Description of the task: A complete, word-for-word restatement of the entries is needed.

[[ Data under study, beginning ]]

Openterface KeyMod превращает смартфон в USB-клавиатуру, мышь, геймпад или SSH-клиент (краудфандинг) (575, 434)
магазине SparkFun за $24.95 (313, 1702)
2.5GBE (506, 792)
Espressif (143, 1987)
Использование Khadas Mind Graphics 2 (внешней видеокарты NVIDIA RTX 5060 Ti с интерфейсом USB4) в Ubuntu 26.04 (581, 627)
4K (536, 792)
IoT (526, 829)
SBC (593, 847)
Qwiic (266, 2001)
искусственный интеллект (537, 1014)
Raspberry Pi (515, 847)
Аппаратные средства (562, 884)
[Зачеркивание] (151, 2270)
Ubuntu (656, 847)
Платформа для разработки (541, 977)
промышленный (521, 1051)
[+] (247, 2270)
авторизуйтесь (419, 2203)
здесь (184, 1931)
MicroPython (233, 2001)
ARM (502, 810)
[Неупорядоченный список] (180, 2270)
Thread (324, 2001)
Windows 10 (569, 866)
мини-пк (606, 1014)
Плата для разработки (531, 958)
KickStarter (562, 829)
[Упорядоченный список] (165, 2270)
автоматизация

[[ Data under study, end ]]

Answer space:
Openterface KeyMod превращает смартфон в USB-клавиатуру, мышь, геймпад или SSH-клиент (краудфандинг) (575, 434)
магазине SparkFun за $24.95 (313, 1702)
2.5GBE (506, 792)
Espressif (143, 1987)
Использование Khadas Mind Graphics 2 (внешней видеокарты NVIDIA RTX 5060 Ti с интерфейсом USB4) в Ubuntu 26.04 (581, 627)
4K (536, 792)
IoT (526, 829)
SBC (593, 847)
Qwiic (266, 2001)
искусственный интеллект (537, 1014)
Raspberry Pi (515, 847)
Аппаратные средства (562, 884)
[Зачеркивание] (151, 2270)
Ubuntu (656, 847)
Платформа для разработки (541, 977)
промышленный (521, 1051)
[+] (247, 2270)
авторизуйтесь (419, 2203)
здесь (184, 1931)
MicroPython (233, 2001)
ARM (502, 810)
[Неупорядоченный список] (180, 2270)
Thread (324, 2001)
Windows 10 (569, 866)
мини-пк (606, 1014)
Плата для разработки (531, 958)
KickStarter (562, 829)
[Упорядоченный список] (165, 2270)
автоматизация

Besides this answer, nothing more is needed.